*** Texte proposé ***
Le débat sur la « vulgarité » de Nadine Morano est né à la suite d’une chronique de Sofia Aram sur France Inter ; la dite chronique a provoqué une réaction outrée de la Ministre, des affirmations des uns et des autres sur la réalité des excuses de la station de radio, ou encore une tribune cinglante de l’humoriste dans Libération. Mais pour tout dire la question n’a pas grande importance et cette polémique a tout de l‘affaire microscopique du microcosme.

 

Un nouveau « politiquement correct »


En revanche ce qui nous paraît intéressant c’est ce que cette « affaire » révèle sur une forme de « politiquement correct » qui s’est répandu d’étrange façon dans notre société jusqu’à contaminer un membre du gouvernement.

En effet que reproche Nadine Morano à Sofia Aram et plus largement à ses détracteurs : elle leur reproche de la dénigrer non pas en raison de ce qu’elle dit ou fait mais en raison de ses origines, modestes en l’occurrence. Nadine Morano accuse les journalistes d’une espèce de mépris de classe, figure classique du dénigrement des « petites gens » par les bourgeois ou ceux de la haute comme on disait autrefois.

Ici Nadine Morano essaye de faire passer, bien sûr sans l’affirmer ouvertement, une idée insidieuse et dangereuse : parce qu’elle a des origines modestes on ne pourrait plus la critiquer et se moquer d’elle, la qualifier de « vulgaire » ou railler son inculture… ses origines agiraient alors comme un bouclier en déniant par avance aux autres la possibilité de la critiquer, puisque tout critique serait liée à ses origines. Formidable boucle qui se referme sur elle même et contraindrait tout contradicteur au silence.
*** Données fournies ***
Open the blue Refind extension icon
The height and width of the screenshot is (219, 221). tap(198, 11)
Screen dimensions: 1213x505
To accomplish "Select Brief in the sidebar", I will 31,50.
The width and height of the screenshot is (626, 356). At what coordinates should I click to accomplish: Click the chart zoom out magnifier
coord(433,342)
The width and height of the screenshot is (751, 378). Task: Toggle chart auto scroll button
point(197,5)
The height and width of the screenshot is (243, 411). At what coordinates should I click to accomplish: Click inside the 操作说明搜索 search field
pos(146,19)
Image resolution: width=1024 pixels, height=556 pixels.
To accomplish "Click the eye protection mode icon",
***
*** Données fournies ***
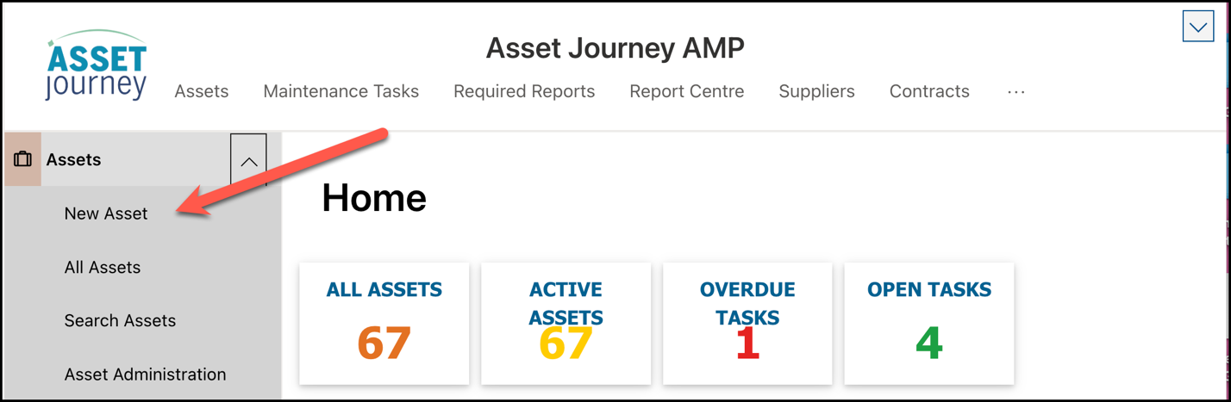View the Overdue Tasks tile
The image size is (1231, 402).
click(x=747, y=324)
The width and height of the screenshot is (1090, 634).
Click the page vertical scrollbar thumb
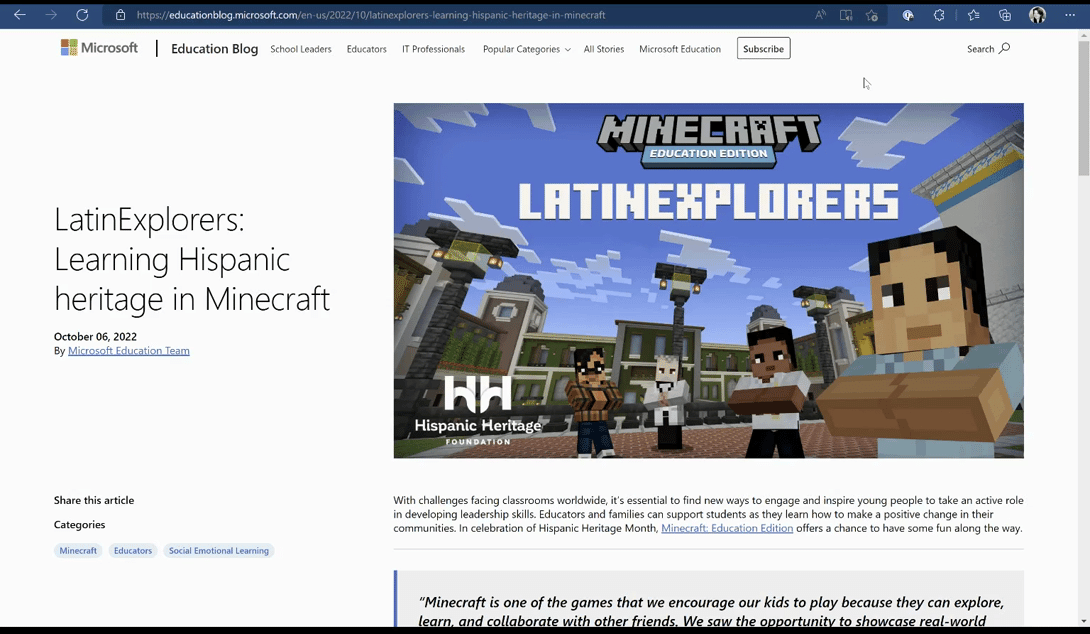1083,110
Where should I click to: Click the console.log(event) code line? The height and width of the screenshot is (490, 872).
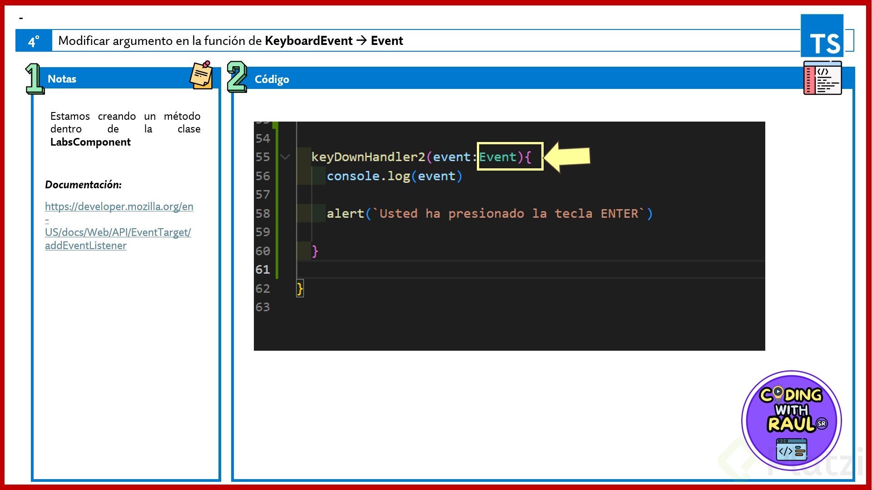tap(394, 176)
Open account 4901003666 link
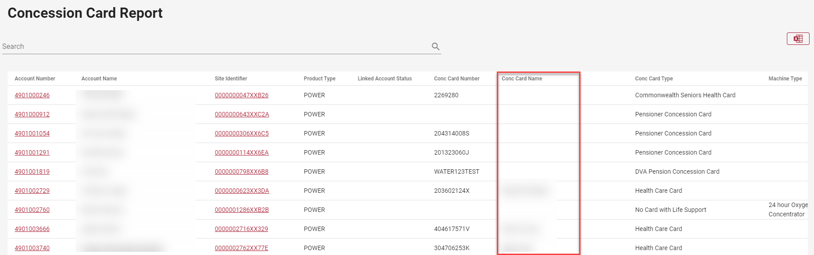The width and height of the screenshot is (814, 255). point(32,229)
***
*** Données fournies ***
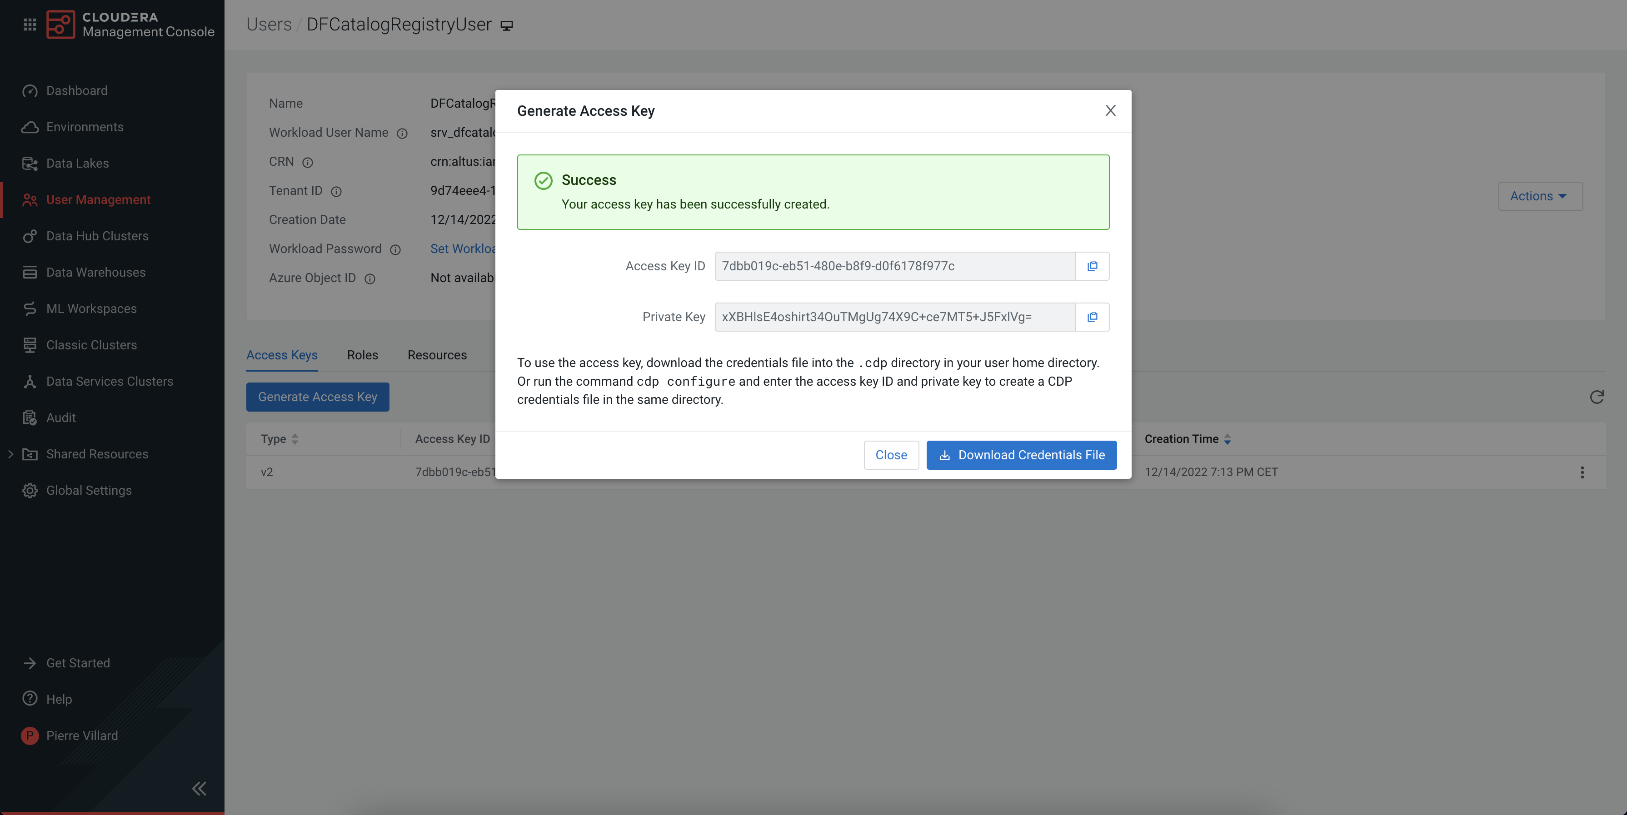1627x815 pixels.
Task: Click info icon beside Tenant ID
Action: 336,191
***
» Objectifs
1. Reproduisez intégralement, sans la moindre modification, le texte sur la polémique autour de Nadine Morano.
2. Dupliquez à l'identique les lignes des enregistrements situées entre celle qui contient « Screen dimensions: 1213x505 » et celle qui contient « the eye protection », ces deux lignes comprises.

» Résultats obtenus
1.
Le débat sur la « vulgarité » de Nadine Morano est né à la suite d’une chronique de Sofia Aram sur France Inter ; la dite chronique a provoqué une réaction outrée de la Ministre, des affirmations des uns et des autres sur la réalité des excuses de la station de radio, ou encore une tribune cinglante de l’humoriste dans Libération. Mais pour tout dire la question n’a pas grande importance et cette polémique a tout de l‘affaire microscopique du microcosme.

 

Un nouveau « politiquement correct »


En revanche ce qui nous paraît intéressant c’est ce que cette « affaire » révèle sur une forme de « politiquement correct » qui s’est répandu d’étrange façon dans notre société jusqu’à contaminer un membre du gouvernement.

En effet que reproche Nadine Morano à Sofia Aram et plus largement à ses détracteurs : elle leur reproche de la dénigrer non pas en raison de ce qu’elle dit ou fait mais en raison de ses origines, modestes en l’occurrence. Nadine Morano accuse les journalistes d’une espèce de mépris de classe, figure classique du dénigrement des « petites gens » par les bourgeois ou ceux de la haute comme on disait autrefois.

Ici Nadine Morano essaye de faire passer, bien sûr sans l’affirmer ouvertement, une idée insidieuse et dangereuse : parce qu’elle a des origines modestes on ne pourrait plus la critiquer et se moquer d’elle, la qualifier de « vulgaire » ou railler son inculture… ses origines agiraient alors comme un bouclier en déniant par avance aux autres la possibilité de la critiquer, puisque tout critique serait liée à ses origines. Formidable boucle qui se referme sur elle même et contraindrait tout contradicteur au silence.

2.
Screen dimensions: 1213x505
To accomplish "Select Brief in the sidebar", I will 31,50.
The width and height of the screenshot is (626, 356). At what coordinates should I click to accomplish: Click the chart zoom out magnifier
coord(433,342)
The width and height of the screenshot is (751, 378). Task: Toggle chart auto scroll button
point(197,5)
The height and width of the screenshot is (243, 411). At what coordinates should I click to accomplish: Click inside the 操作说明搜索 search field
pos(146,19)
Image resolution: width=1024 pixels, height=556 pixels.
To accomplish "Click the eye protection mode icon",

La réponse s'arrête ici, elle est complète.